____ Recorded information

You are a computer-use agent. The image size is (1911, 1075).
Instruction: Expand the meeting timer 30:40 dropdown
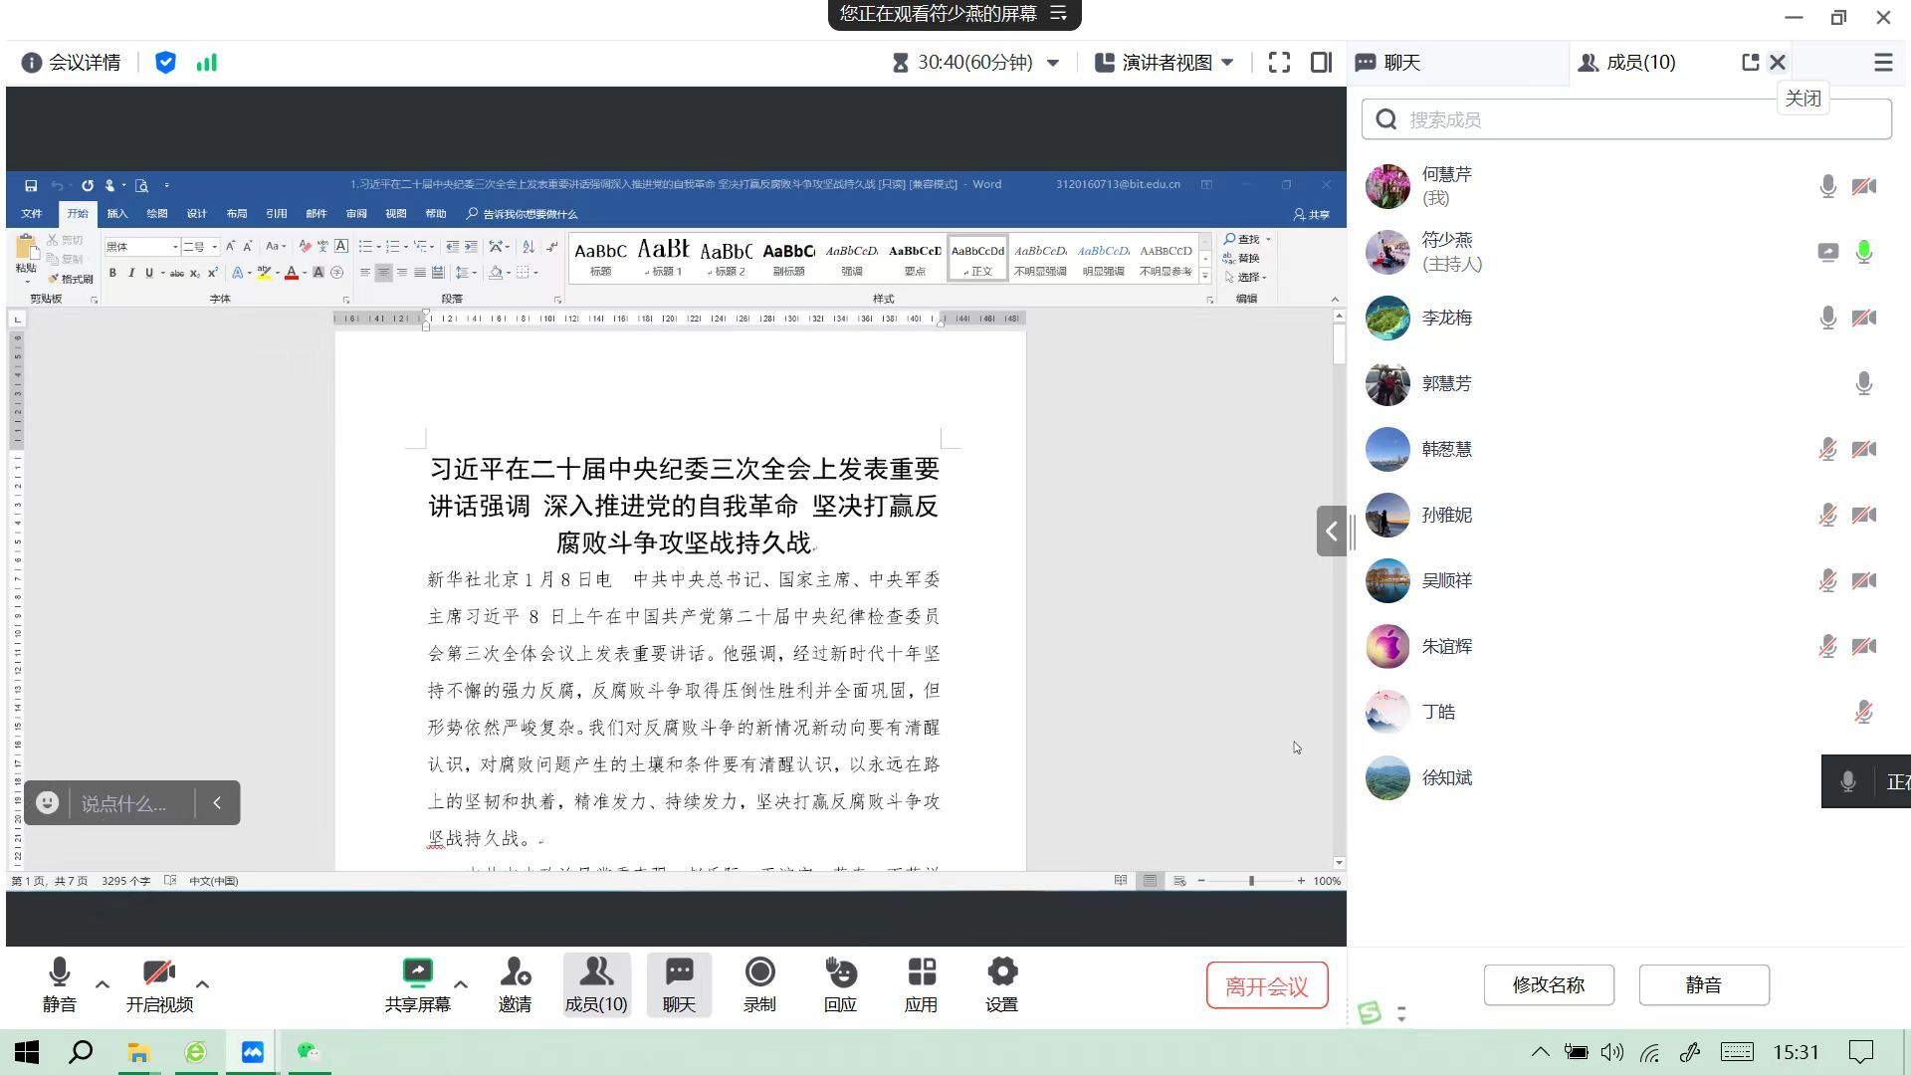[x=1053, y=63]
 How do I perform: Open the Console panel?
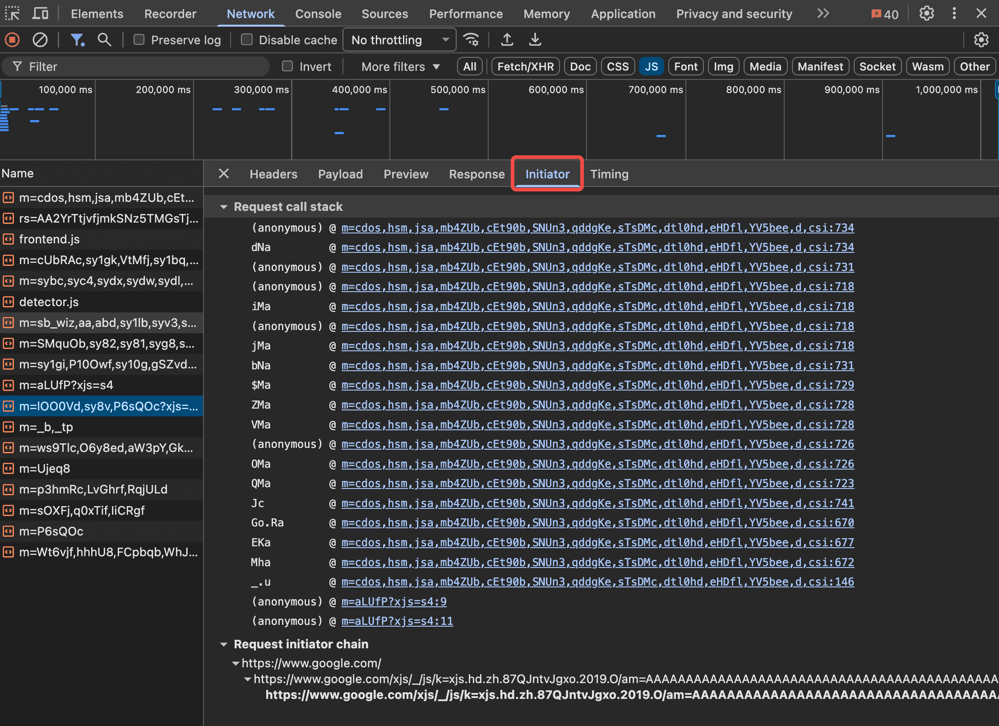(x=318, y=13)
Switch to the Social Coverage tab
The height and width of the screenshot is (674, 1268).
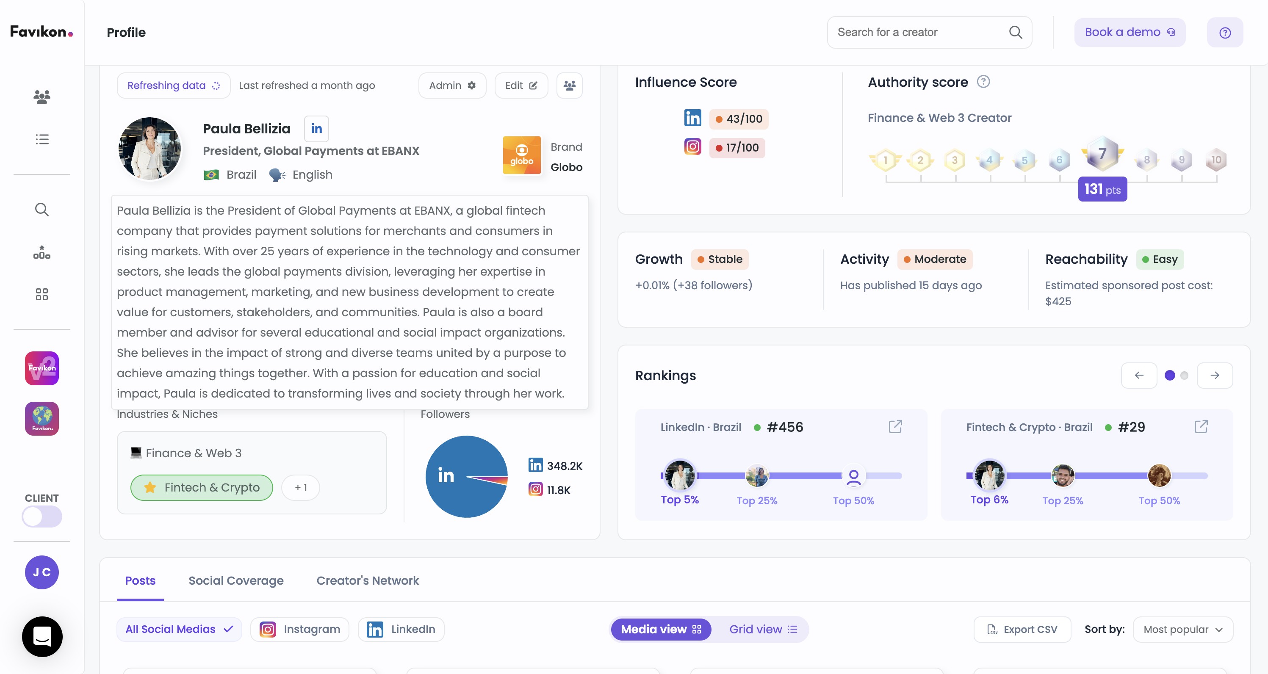[x=236, y=581]
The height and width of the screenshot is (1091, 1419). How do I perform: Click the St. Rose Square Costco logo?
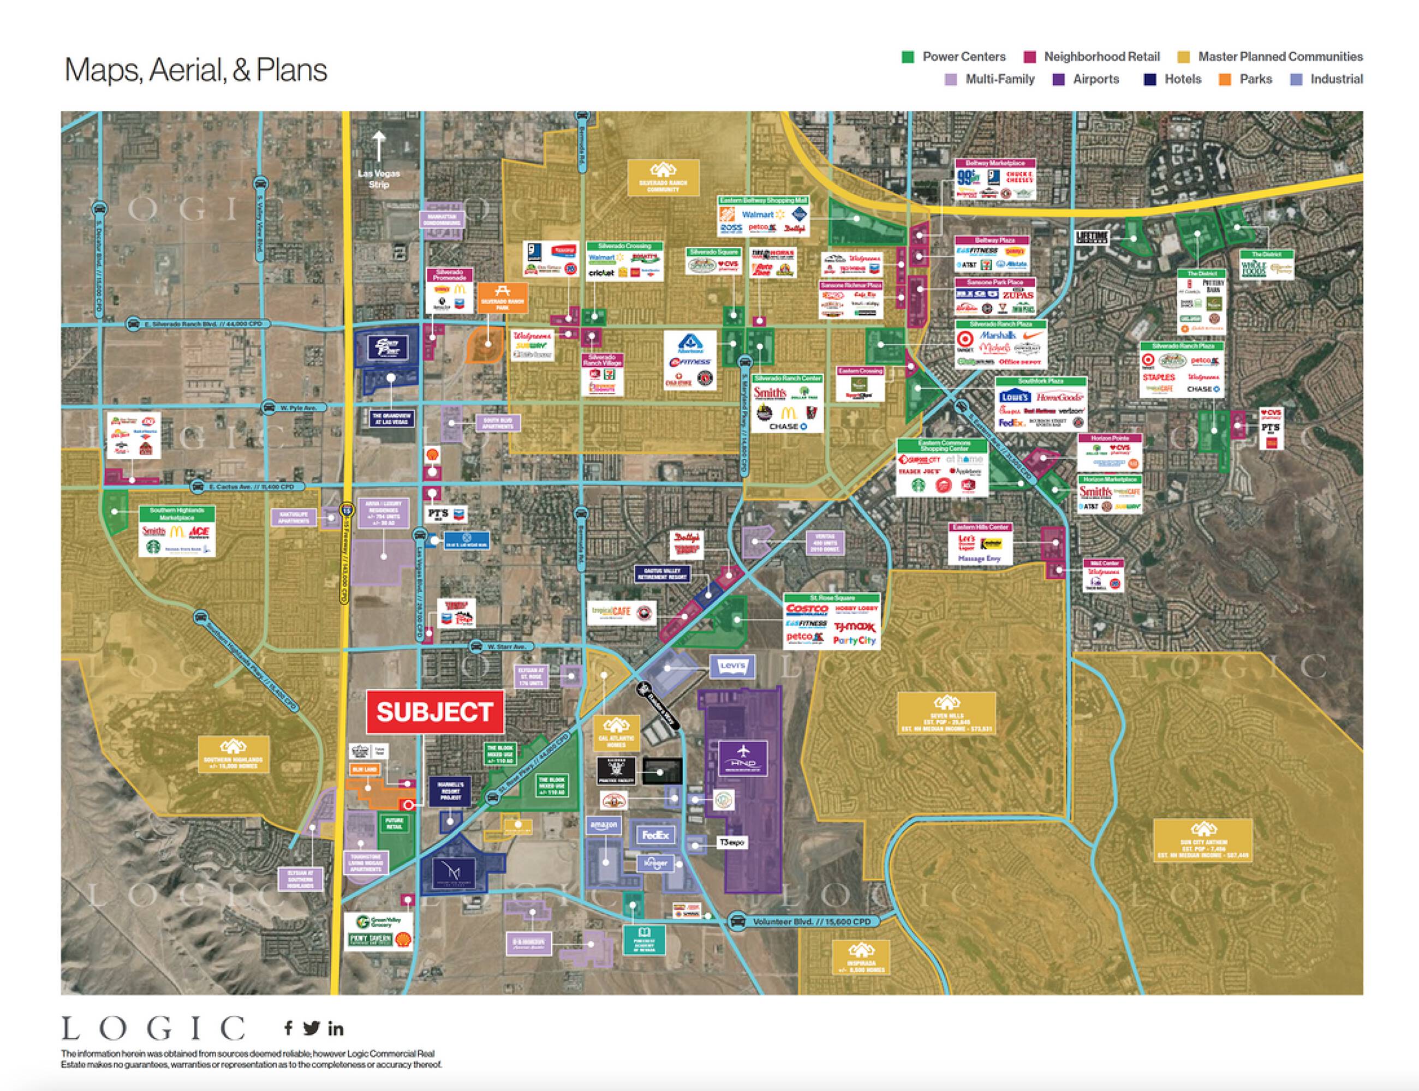point(807,610)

________

> _Work to be completed_
Go back to the line containing "Switch to the Social Coverage tab" and output it and every line after it through the end of the records, exactly, but not the pictures.

> _Output_
Switch to the Social Coverage tab
The height and width of the screenshot is (674, 1268).
[x=236, y=581]
The height and width of the screenshot is (1091, 1419). How do I perform: Click the St. Rose Square Costco logo?
point(807,610)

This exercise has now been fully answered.